## begin DATA LINES
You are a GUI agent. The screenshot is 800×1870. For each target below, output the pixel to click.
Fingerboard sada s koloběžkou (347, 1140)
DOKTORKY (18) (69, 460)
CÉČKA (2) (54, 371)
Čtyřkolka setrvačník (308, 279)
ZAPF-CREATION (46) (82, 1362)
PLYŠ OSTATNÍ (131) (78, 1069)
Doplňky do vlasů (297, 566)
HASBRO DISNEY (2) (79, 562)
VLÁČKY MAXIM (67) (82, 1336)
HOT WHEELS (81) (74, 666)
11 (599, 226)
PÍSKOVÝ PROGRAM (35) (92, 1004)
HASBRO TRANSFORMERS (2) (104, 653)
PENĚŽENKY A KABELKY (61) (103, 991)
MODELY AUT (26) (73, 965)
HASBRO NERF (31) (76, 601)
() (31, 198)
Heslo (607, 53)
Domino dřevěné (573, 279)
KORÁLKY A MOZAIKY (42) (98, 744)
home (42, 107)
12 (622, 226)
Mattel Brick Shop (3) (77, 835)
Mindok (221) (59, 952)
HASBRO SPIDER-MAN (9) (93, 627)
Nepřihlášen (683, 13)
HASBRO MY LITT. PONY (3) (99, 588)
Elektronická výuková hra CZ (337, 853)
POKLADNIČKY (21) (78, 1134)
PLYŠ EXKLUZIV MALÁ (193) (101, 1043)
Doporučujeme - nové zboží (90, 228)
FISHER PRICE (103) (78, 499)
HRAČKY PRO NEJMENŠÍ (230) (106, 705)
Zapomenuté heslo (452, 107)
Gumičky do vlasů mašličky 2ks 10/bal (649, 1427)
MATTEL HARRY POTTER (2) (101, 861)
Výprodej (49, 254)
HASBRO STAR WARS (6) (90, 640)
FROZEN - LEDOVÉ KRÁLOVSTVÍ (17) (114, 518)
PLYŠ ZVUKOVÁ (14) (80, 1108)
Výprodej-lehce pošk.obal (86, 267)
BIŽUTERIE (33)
## end DATA LINES
» **INSTRUCTIONS FOR THE TASK**: Can you reproduce, unchanged, the material between the lines holding "POKLADNIČKY (21) (78, 1134)" and "PLYŠ ZVUKOVÁ (14) (80, 1108)", both included?

» **THE REPLY**:
POKLADNIČKY (21) (78, 1134)
PLYŠ EXKLUZIV MALÁ (193) (101, 1043)
Doporučujeme - nové zboží (90, 228)
FISHER PRICE (103) (78, 499)
HRAČKY PRO NEJMENŠÍ (230) (106, 705)
Zapomenuté heslo (452, 107)
Gumičky do vlasů mašličky 2ks 10/bal (649, 1427)
MATTEL HARRY POTTER (2) (101, 861)
Výprodej (49, 254)
HASBRO STAR WARS (6) (90, 640)
FROZEN - LEDOVÉ KRÁLOVSTVÍ (17) (114, 518)
PLYŠ ZVUKOVÁ (14) (80, 1108)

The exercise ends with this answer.